Après une décision de la Cour suprême en 2012, l’extension de Medicaid liée à l’ACA a été jugée facultative pour les États. Actuellement, 36 États et le District de Columbia ont étendu leurs programmes Medicaid conformément aux dispositions de l’ACA, mais 14 ne l’ont pas fait. Dans les États qui ne l’ont pas fait, 2,5 millions de personnes ayant des revenus inférieurs au seuil de pauvreté ne sont pas éligibles à Medicaid et ne sont pas non plus éligibles à une assurance privée subventionnée, qui commence au seuil de pauvreté.
La fourniture de soins médicaux aux États-Unis souffre également d’un manque de discipline en matière de coûts. Les contrôles réglementaires du gouvernement ne contrôlent pas les coûts et les incitations à la réduction des coûts dans le secteur privé sont faibles ou inexistantes.
Les opposants à Medicare for All ont l’obligation de présenter aux Américains des plans de réforme qui corrigeraient les failles du système actuel sans recourir à un contrôle gouvernemental total. C’est possible, mais cela nécessite d’apporter des changements et des compromis que les législateurs conservateurs et libéraux pourraient trouver inconfortables.

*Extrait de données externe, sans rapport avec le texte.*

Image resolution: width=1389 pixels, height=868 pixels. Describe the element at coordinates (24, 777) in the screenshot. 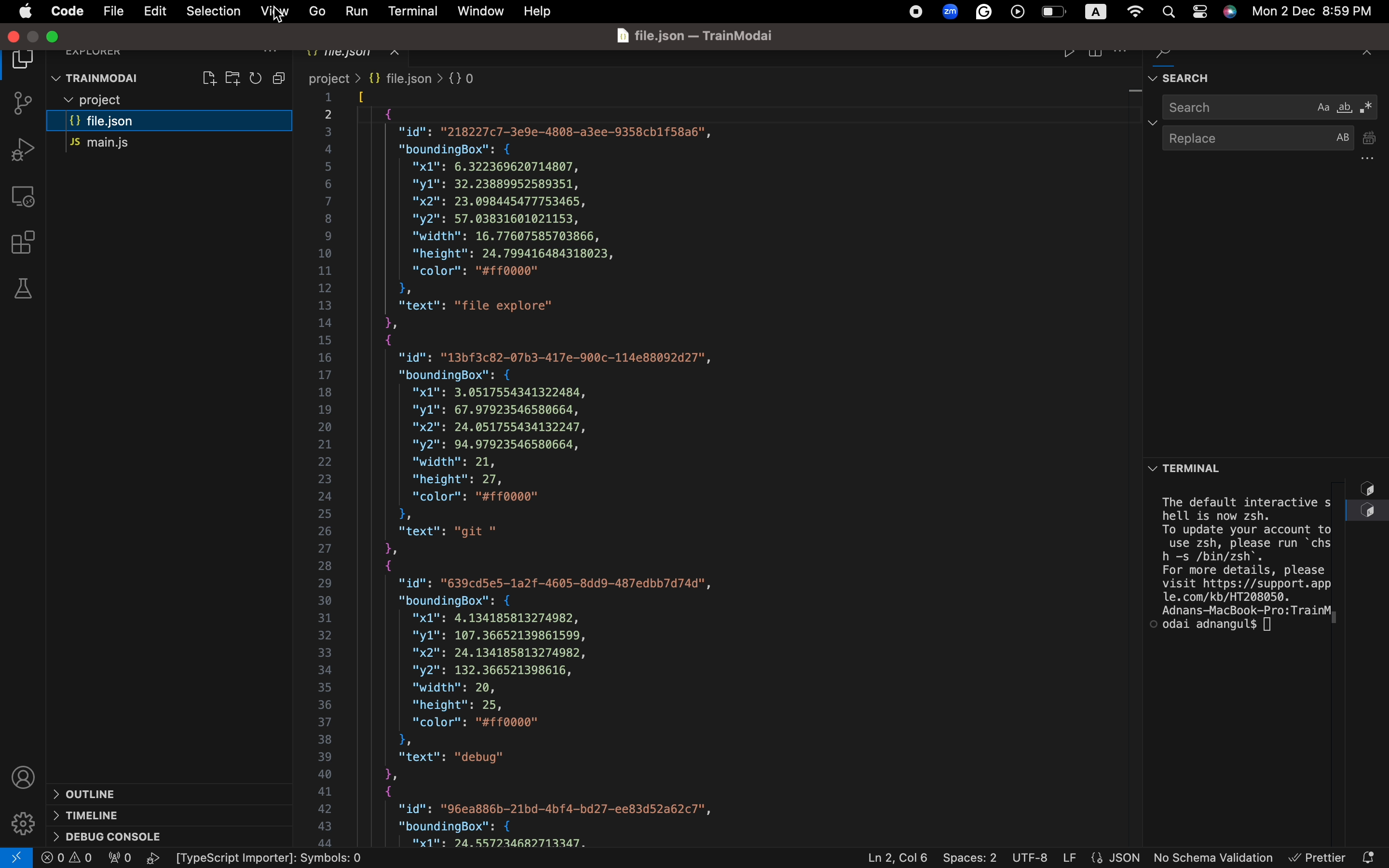

I see `profile` at that location.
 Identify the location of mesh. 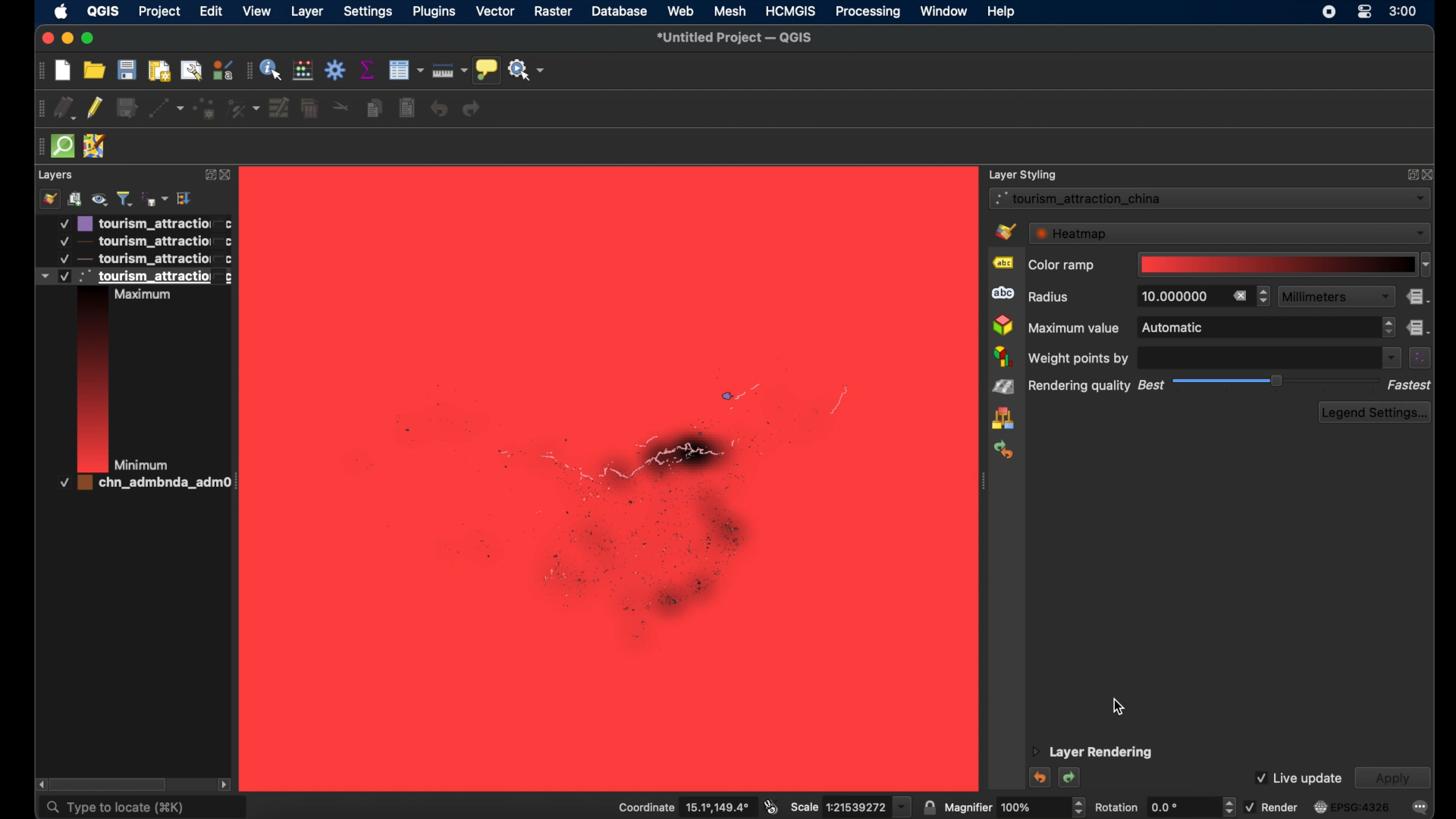
(730, 11).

Pour commencer, tous les Américains vivant en dessous du seuil de pauvreté devraient être éligibles à la couverture Medicaid. Pour le meilleur ou pour le pire, il n’y a pas d’alternative pratique à la fourniture d’une couverture aux ménages pauvres via Medicaid ; et essayer de le faire serait un gaspillage de ressources et d’énergie politique. Les Républicains au Congrès et dans les États qui ne l’ont pas étendu devraient faire des compromis avec leurs homologues démocrates et adopter une solution qui comble le fossé pour les familles pauvres qui restent inéligibles au programme.
Bien que la discipline des coûts soit possible grâce à de meilleures incitations vers les consommateurs, une action gouvernementale reste nécessaire pour permettre au marché de mieux fonctionner. Les soins de santé présentent des caractéristiques qui conduisent à des défaillances du marché, à moins que le gouvernement ne contribue à soutenir un rôle rationnel du consommateur. Par exemple, les patients dépendent fortement de l’expertise et des jugements de leurs médecins, ce qui les dispose moins à agir en tant que consommateurs autonomes lorsqu’ils recherchent des soins médicaux.
Le gouvernement peut aider à corriger ce problème et d’autres inhérents aux garde-fous qui laissent une marge d’appréciation aux consommateurs tout en veillant à ce que les patients obtiennent les bons services, quels que soient leurs choix.
Les subventions fédérales pour l’adhésion à l’assurance pourraient être converties en paiements de cotisations définies, au lieu d’un soutien qui augmente lorsque les consommateurs choisissent une couverture plus chère. Les consommateurs seraient alors incités à souscrire à des plans à moindre coût, afin d’éviter des frais leur incombant. Les plans qu’ils choisiraient seraient réglementés et fourniraient le même ensemble de services couverts. Des régimes d’assurance moins coûteux seraient intéressants pour les consommateurs sensibles aux prix.
Des réformes de ce type sont nécessaires dans l’ensemble du système de santé, dans les assurances publiques (y compris Medicare et Medicaid) et dans les assurances privées, en particulier celles fournies par les employeurs. Sans elles, les coûts continueront d’augmenter, ce qui conduira davantage d’Américains à croire que la seule réponse consiste à autoriser le gouvernement à imposer un ferme contrôle des coûts comme dernier recours.
Le sénateur Sanders a raison de dire que les soins de santé sont un droit, mais cela ne le mène pas bien loin. La question la plus difficile est de savoir comment mettre en place des programmes et des processus qui garantissent que tous les citoyens ont accès aux services dont ils ont besoin pour rester en aussi bonne santé que possible. Des pays différents auront nécessairement des réponses différentes à cette question en fonction de leurs cultures et d’expériences historiques différentes.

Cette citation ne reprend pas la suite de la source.